I have one source file with structure as below:
ID|RcrdId|SrcId|Name|Address
row1|r1|src1#src2|val1#val2|val4#val5
row2|r2|src2#src1|val11#val12|val14#val15
row3|r3|src1|val44|val23
I need to include values in Name and Address fields only for Src2 value which is present in SrcID column, in case there is no value for SRC2, then null values should be populated in the Name and address field like below(RecordID=r3):
ID|RcrdId|SrcId|Name|Address
row1|r1|src2|val2|val5
row2|r2|src2|val11|val14
row3|r3|||
I have this sample code, but I am not able to handle the record r3 where src2 is not present and I am getting following error : AttributeError: Can only use .str accessor with string values!

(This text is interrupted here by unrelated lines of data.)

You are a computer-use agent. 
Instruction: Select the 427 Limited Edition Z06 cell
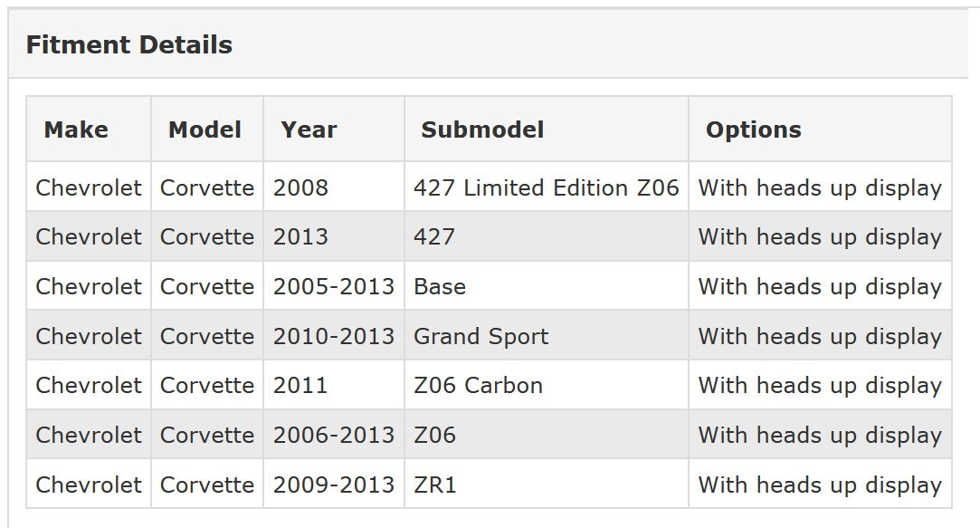[x=547, y=187]
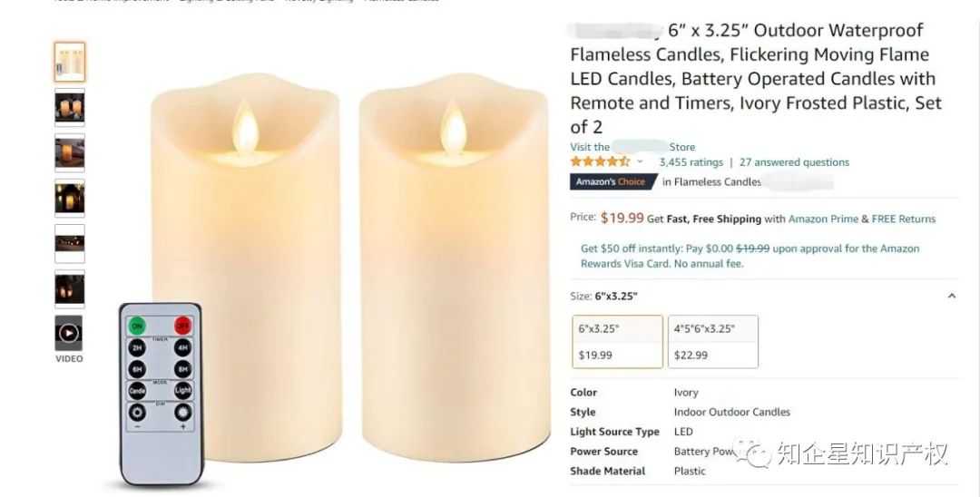Viewport: 980px width, 497px height.
Task: Select the first candle pair thumbnail
Action: point(69,62)
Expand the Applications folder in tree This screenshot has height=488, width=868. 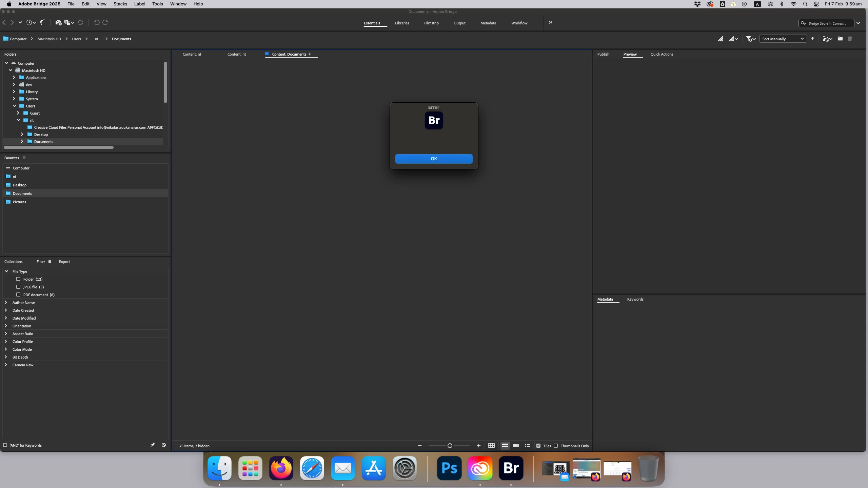click(x=14, y=78)
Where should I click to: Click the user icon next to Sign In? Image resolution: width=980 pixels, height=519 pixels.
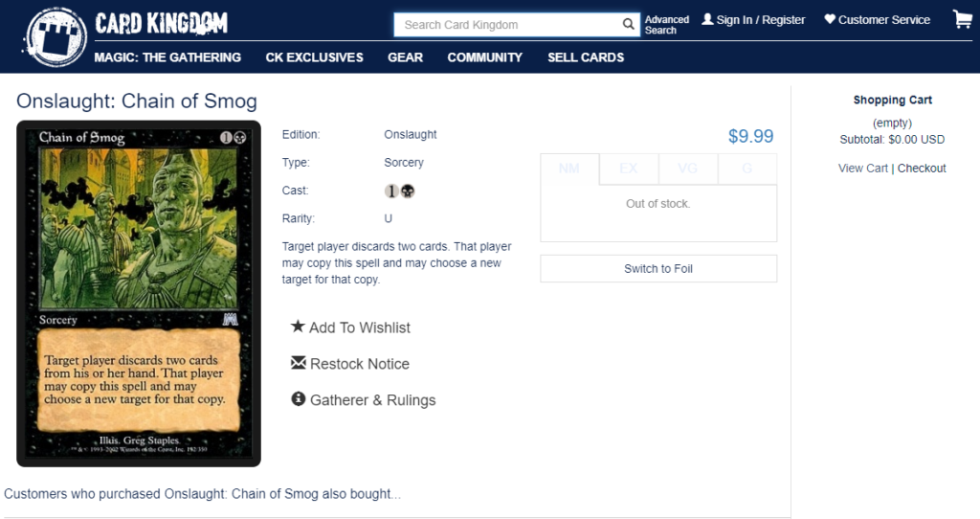pyautogui.click(x=707, y=19)
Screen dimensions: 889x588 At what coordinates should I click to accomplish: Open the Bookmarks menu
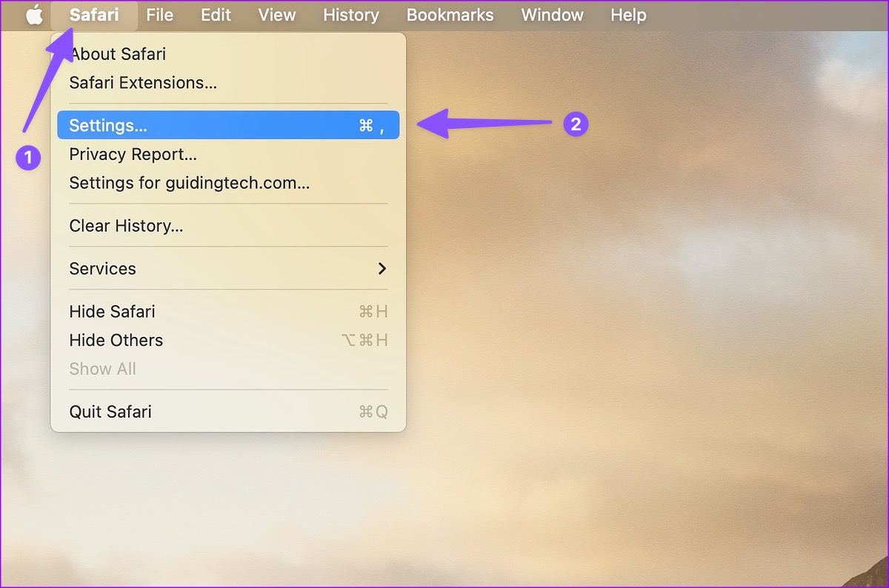[x=450, y=15]
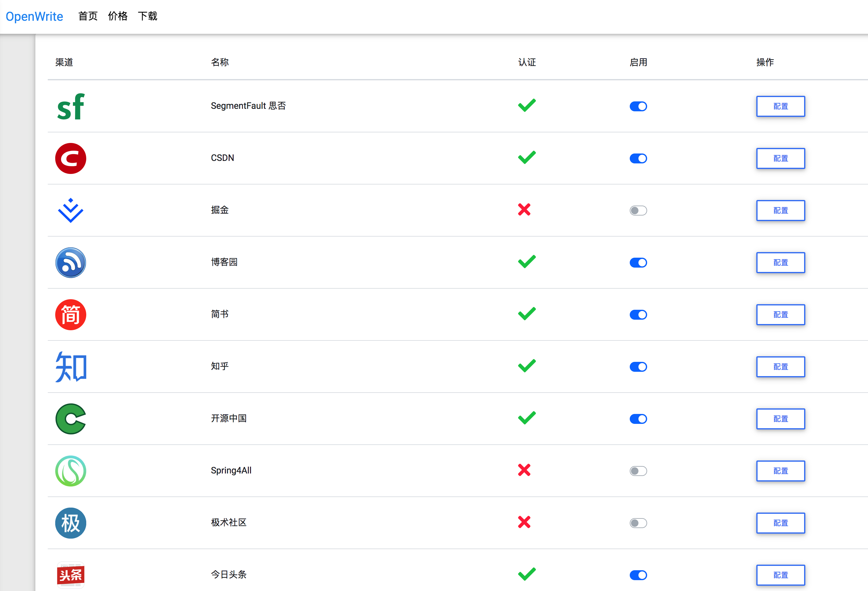The height and width of the screenshot is (591, 868).
Task: Disable the CSDN channel toggle
Action: point(638,158)
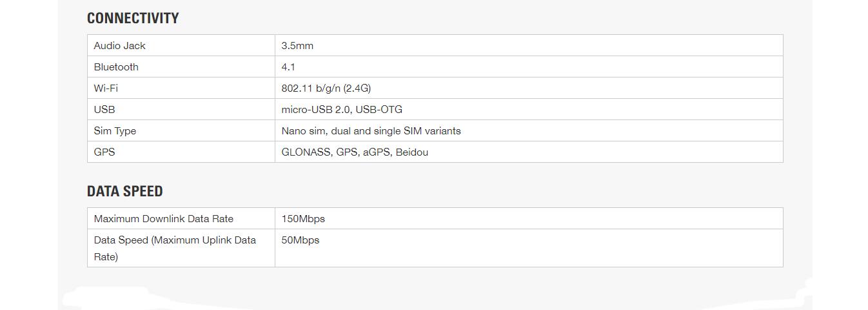Select the Wi-Fi row label

tap(106, 88)
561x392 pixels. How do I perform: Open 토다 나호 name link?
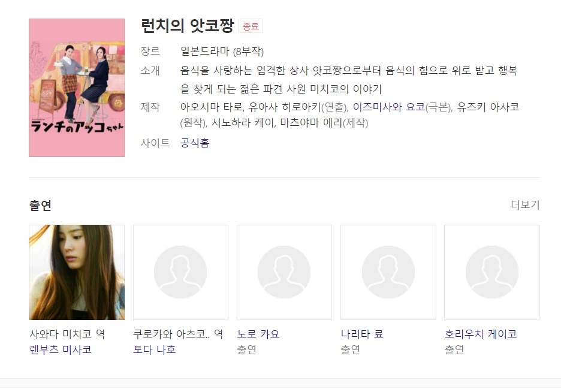pyautogui.click(x=155, y=349)
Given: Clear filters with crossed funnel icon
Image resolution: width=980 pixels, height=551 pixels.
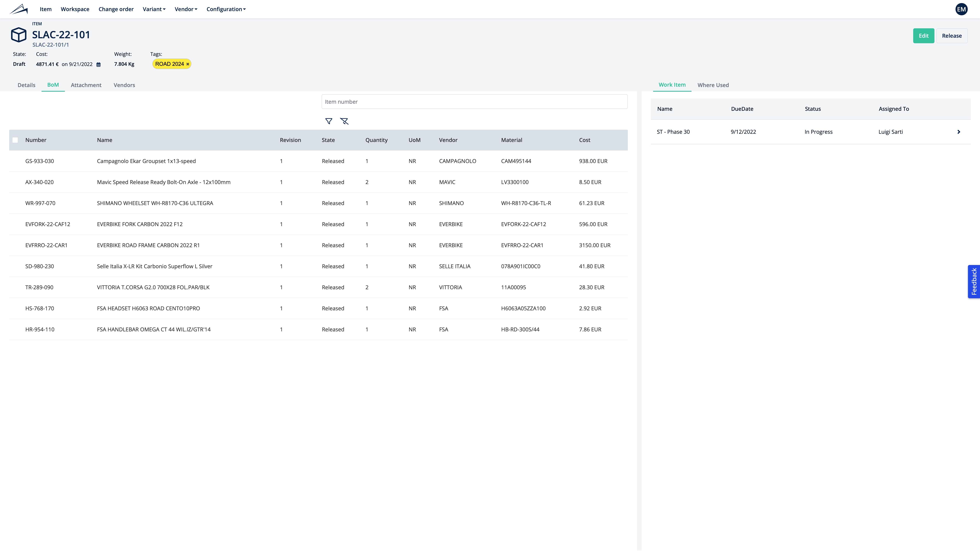Looking at the screenshot, I should pos(344,121).
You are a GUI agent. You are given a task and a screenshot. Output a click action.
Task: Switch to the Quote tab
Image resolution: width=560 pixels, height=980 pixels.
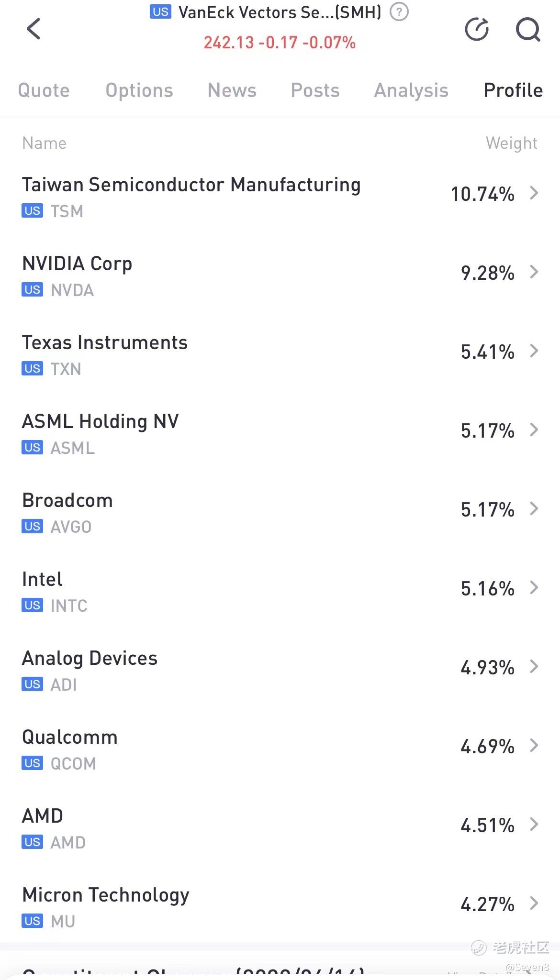[x=44, y=90]
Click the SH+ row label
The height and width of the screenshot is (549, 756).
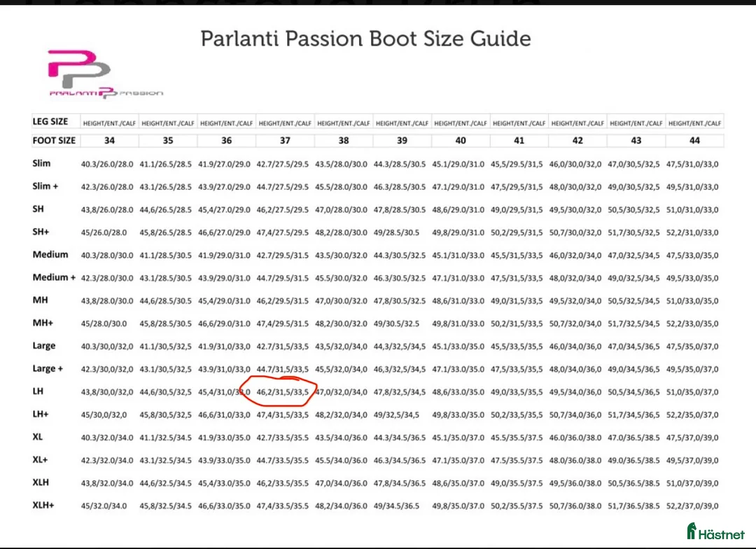click(x=41, y=232)
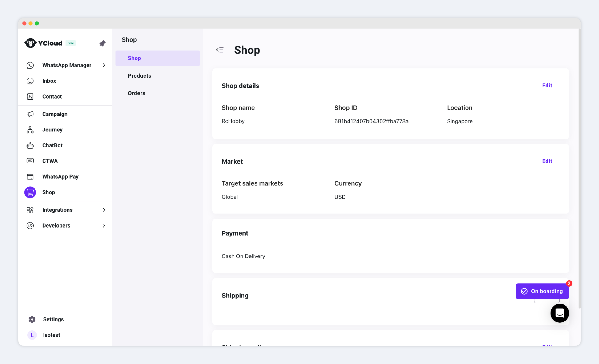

from itertools import zip_longest
cols = ['SrcId', 'Name', 'Address']
df[cols] = (df[cols].fillna(#)
.apply(lambda c: c.str.split('#'))
.apply(lambda r: next(filter(lambda x: x[0]=='src2',
zip_longest(*r)), float('nan')),
axis=1, result_type='expand')
)
CodePudding user response:
Split your values to get a list then explode it into multiple rows. Filter out your rows and fill missing values with original ones:
cols = ['SrcId', 'Name', 'Address']
df[cols] = df[cols].apply(lambda x: x.str.split('#')).explode(cols) \
.query("SrcId == 'src2'").reindex(df.index).fillna(df[cols])
print(df)
# Output
ID RcrdId SrcId Name Address
0 row1 r1 src2 val2 val5
1 row2 r2 src2 val11 val14
2 row3 r3 src1 val44 val23
Step-by-step:
>>> out = df[cols].apply(lambda x: x.str.split('#'))
SrcId Name Address
0 [src1, src2] [val1, val2] [val4, val5]
1 [src2, src1] [val11, val12] [val14, val15]
2 [src1] [val44] [val23]
>>> out = out.explode(cols)
SrcId Name Address
0 src1 val1 val4
0 src2 val2 val5
1 src2 val11 val14
1 src1 val12 val15
2 src1 val44 val23
>>> out = out.query("SrcId == 'src2'")
SrcId Name Address
0 src2 val2 val5
1 src2 val11 val14
>>> out = out.reindex(df.index)
SrcId Name Address
0 src2 val2 val5
1 src2 val11 val14
2 NaN NaN NaN
>>> out = out.fillna(df[cols])
SrcId Name Address
0 src2 val2 val5
1 src2 val11 val14
2 src1 val44 val23